16. The frequency and length of the sitting/s may be facts known only to the concerned authorities depending on the number of pending applications/appeals and availbility of the members on certain dates. Communication of the date of hearing at short notice, without any prior indication of the same may often result in parties seeking adjounment for that reason itself. Therefore, a procedure providing for a prior indication of likely date of listing would be enough to put the applicants/appellants to notice in that regard, keeping in mind the spirit of the Act desiring speedy disposal of such matters. Also, the notice of exact hearing may be issued by electronic mail so as to preferably allow at least 21 days’ or such time as may otherwise appear proper, feasable and reasonable in the interest of justice and fair procedure.

17. In cases of repeated adjournments being sought, it may remain open to the concerned authority to impose appropriate costs while rejecting any adjournment application, in appropriate case, for just circumstances.

However, to decide the appeal itself on merits, ex-parte, should really be the measure of last resort and should not be undertaken by way of first response to an adjournment application in such cases.
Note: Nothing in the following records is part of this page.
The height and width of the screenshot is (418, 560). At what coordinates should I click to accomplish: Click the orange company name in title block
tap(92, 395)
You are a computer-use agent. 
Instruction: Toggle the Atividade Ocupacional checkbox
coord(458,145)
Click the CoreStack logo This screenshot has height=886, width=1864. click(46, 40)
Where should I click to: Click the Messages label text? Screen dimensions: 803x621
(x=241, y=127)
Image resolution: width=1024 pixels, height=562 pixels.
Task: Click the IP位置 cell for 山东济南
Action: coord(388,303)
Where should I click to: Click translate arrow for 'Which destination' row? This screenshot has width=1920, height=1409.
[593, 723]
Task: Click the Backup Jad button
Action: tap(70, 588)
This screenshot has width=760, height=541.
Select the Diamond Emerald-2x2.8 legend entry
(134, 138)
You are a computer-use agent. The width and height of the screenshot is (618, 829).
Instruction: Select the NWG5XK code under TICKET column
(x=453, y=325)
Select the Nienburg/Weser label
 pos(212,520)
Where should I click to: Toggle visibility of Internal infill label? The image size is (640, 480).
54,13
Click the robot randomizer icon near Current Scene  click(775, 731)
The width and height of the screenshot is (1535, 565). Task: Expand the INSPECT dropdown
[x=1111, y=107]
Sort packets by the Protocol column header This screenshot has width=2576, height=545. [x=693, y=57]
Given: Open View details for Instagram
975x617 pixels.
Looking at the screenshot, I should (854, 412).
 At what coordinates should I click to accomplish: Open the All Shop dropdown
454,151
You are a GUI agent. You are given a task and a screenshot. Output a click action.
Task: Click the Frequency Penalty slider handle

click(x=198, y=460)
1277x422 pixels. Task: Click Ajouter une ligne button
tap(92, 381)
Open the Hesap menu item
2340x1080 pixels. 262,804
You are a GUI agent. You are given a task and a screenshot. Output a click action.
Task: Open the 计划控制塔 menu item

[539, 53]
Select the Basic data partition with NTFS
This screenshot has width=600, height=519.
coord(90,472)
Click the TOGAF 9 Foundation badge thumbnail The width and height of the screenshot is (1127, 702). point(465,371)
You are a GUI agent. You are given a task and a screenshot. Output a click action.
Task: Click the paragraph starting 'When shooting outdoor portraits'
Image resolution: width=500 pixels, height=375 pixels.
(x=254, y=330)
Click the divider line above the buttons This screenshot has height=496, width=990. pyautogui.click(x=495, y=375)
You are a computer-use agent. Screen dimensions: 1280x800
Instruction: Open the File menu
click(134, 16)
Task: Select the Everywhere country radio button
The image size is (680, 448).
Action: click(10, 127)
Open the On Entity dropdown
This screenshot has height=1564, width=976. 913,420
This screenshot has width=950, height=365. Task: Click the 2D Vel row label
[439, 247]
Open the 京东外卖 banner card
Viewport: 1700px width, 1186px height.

Such a course, if followed would only result in avoidance of needless litigation and better serve the statute.

18. In view of the above, the present petition is disposed of at this stage itself without calling for any counter affidavit as the facts noted above are practically admitted to the parties, having been drawn from the impugned order itself.

19. The order dated 12.10.2018 passed by the Appellate Authority is set aside. The matter is remitted to the Appellate Authority to decide the petitioner’s appeal afresh, as expeditiously as possible, preferably within a period of two months from the date of production of a certified copy of this order.

20. The petitioner undertakes not to seek any undue or long adjournments.

21. It is further directed that the observations made above with respect to the issuance of notice be also given effect in these proceedings also.